By Fanwell Chinowaita

Prosecutor General Kumbirai Hodzi has said cartels are difficult to deal with for they have captured state institutions.

Hodzi said, "It is difficult to deal with cartels because of their stranglehold on key State institutions such as the judiciary, the media, the Zimbabwe Anti[1]Corruption Commission, the police and political parties."

Hodzi's acknowledgement has since caught the ire of many Zimbabweans who are suffering as a resulting of corrupt individuals and entities holding the country at ransom. The PG's sentiments were castigated by MDC Deputy Spokesperson Luke Tamborinyoka, who in his statement said; "Hodzi, who is mandated to prosecute crimes in the country, said that it is difficult to deal with cartels because of their stranglehold on key state institutions.

That the country's PG would make such revelations exposes the octopus links that the criminal cartels have on State institutions, key among them the country's Presidium,” he said.

He added that Hodzi's revelation laid bare the lies by the ruling Zanu PF party that the country's problems were a result of sanctions.

"While Zanu PF has gone hoarse lying to the world that sanctions are the problem in the country, recent revelations by Zanu PF senior officials, including the startling admission by the PG himself, have exposed the fact that at the heart of the country's rot is the unbridled culture of sleaze, avarice and corruption by the well-heeled and the politically connected. The Prosecutor-General has unwittingly revealed his impotence because of the intricate web of connections that these cartels have, including with the judiciary. It was lost on Hodzi that as an officer of the court, he was also implicating himself through his revelation that the judiciary is part of this festering rot", Tamborinyoka said.

Cartels are people who are fingered in gross corruption which is crippling the economy of Zimbabwe. Recently, Zanu PF suspended Youth League Deputy Secretary Lewis Matutu and Political Commissar Godfrey Tsenengamu for holding a press conference exposing saying Kudakwashe Tagwirei, Tafadzwa Musarara and others are the cartels who are working with some government officials to cripple Zimbabwe's economy.

Zimbabwe is said to be losing US$1 billion every year to corruption, according to anti-graft watchdog , Transparency International but Hodzi, who was appointed by President Emmerson Mnangagwa in July 2018, laid the blame on the growing sophistication of cartels which he said were responsible for most of the high-level corruption.

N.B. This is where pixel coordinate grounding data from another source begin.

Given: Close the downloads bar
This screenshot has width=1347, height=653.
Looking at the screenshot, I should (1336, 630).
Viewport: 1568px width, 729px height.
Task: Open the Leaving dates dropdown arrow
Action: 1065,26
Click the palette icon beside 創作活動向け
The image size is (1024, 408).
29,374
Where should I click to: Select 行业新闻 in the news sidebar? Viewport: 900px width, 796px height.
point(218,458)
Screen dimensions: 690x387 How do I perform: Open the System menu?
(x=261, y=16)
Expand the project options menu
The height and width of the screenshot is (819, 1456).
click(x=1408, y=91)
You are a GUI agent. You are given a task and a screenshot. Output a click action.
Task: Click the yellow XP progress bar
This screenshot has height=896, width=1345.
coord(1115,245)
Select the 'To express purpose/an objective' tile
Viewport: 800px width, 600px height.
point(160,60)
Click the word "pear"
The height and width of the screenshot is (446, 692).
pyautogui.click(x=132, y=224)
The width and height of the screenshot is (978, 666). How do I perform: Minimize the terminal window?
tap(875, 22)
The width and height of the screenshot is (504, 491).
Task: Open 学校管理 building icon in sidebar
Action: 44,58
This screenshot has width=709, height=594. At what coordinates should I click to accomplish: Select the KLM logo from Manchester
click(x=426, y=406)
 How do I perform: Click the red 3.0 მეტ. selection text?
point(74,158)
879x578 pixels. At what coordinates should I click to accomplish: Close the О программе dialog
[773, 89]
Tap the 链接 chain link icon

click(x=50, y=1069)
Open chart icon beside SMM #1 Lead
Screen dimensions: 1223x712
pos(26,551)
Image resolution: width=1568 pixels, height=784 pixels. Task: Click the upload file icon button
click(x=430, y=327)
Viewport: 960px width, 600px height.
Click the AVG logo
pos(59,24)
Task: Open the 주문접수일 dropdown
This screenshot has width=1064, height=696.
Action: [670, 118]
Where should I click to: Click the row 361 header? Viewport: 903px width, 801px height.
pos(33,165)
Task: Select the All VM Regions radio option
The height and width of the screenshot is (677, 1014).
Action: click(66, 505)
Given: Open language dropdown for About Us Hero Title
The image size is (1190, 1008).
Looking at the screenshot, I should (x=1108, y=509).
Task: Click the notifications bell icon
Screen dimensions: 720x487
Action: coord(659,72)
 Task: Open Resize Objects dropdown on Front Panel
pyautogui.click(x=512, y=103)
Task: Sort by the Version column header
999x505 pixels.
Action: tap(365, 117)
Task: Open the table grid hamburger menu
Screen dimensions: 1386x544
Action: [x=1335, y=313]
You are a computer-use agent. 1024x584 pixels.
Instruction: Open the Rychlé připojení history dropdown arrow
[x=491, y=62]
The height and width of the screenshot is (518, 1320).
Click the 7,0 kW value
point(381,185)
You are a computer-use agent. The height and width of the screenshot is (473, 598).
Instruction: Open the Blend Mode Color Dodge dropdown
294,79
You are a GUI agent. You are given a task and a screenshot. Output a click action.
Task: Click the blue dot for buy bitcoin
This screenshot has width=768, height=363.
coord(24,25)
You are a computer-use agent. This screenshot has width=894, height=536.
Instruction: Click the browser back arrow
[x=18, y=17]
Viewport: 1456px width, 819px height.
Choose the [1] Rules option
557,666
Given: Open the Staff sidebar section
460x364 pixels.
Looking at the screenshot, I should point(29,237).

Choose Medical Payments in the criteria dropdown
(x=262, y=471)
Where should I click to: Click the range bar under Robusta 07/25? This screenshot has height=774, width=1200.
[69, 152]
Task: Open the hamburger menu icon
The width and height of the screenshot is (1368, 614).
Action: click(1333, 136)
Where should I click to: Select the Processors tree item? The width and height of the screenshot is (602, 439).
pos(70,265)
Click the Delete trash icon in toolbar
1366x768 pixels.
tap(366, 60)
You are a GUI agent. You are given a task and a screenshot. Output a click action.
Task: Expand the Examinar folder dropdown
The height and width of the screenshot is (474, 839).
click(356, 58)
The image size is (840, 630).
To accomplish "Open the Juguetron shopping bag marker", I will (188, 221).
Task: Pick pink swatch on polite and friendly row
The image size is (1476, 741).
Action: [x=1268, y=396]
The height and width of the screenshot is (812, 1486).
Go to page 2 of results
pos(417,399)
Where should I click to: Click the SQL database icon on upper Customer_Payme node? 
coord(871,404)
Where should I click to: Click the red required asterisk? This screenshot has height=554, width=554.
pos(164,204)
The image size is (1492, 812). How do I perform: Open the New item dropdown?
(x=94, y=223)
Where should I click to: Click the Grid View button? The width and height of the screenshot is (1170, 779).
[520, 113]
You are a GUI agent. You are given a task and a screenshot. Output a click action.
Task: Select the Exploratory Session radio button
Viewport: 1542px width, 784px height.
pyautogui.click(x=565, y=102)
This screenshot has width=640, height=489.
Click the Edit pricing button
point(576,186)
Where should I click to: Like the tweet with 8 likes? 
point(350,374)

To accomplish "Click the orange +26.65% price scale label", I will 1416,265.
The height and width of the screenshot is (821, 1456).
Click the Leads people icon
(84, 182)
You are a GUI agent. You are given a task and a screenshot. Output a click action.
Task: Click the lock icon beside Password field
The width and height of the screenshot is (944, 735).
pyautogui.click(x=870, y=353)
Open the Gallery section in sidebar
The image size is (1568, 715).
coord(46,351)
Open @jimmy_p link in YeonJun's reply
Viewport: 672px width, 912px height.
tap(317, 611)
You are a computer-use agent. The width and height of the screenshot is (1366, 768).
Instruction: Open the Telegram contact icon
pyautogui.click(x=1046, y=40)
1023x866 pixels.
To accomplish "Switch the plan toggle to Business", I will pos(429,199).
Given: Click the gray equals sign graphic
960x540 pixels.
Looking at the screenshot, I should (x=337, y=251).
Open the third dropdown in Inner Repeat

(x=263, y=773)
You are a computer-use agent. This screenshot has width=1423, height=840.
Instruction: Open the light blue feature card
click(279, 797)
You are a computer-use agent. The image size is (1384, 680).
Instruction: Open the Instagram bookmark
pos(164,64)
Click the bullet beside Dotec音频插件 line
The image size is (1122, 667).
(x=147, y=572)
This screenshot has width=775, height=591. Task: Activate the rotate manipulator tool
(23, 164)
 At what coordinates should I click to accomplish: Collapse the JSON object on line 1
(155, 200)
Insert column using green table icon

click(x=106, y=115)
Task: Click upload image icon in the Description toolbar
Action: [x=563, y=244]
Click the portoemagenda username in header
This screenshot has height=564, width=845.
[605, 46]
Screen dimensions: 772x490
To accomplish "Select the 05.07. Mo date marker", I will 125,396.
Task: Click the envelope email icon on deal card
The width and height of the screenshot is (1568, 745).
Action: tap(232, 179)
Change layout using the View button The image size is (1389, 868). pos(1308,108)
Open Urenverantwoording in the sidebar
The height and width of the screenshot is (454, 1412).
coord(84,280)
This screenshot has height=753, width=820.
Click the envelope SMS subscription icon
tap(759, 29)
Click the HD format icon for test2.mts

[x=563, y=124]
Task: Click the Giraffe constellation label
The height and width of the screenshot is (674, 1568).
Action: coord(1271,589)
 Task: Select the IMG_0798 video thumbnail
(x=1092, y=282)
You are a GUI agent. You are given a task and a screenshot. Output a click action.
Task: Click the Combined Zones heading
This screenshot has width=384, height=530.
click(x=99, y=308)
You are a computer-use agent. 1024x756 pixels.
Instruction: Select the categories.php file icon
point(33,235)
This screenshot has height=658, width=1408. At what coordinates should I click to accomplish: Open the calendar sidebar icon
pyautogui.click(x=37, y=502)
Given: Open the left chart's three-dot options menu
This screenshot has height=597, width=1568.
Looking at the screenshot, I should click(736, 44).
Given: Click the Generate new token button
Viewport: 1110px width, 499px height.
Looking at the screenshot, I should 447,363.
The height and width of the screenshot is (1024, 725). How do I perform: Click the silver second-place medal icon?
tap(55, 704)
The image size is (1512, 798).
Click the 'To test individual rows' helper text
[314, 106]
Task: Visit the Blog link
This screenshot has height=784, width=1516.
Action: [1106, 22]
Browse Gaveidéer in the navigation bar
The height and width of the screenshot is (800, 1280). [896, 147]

“The nature of the cartels cuts across all the institutions, media, legal profession, judiciary, National Prosecuting Authority and all other institution that are mandated to fight corruption, even members of the public and businesspeople, they are also involved in these cartels,” he had earlier told participants at a Political Actors Dialogue (Polad) economic thematic committee capacity-building workshop in Bulawayo.

“The cartels are well organised, they are organised in the sense that their organisation is deliberate and meant to frustrate the discovery of their corruption. They make sure they are not discovered and frustrate the prosecution and the work of law agents,” Hodzi said.

“They are taking advantage of the technological advancement in the society and we need to up our game and have a cyber-forensic laboratory. We need to change our laws which will allow cyber as evidence and everybody needs to understand the computer-based transactions,” he said.

There have not been any meaningful prosecutions on corruption since Mnangagwa who took over from Mugabe promised to deal decisively with corrupt elements. When he came into power, Mnangagwa fired the Zimbabwe Anti-Corruption Commission commissioners and replaced them, raising hopes but nothing tangible has been achieved so far. In August last year, Mnangagwa fired Priscah Mupfumira, who was then Tourism minister after she was charged with corruption involving $95 million. Her case is still dragging in the courts.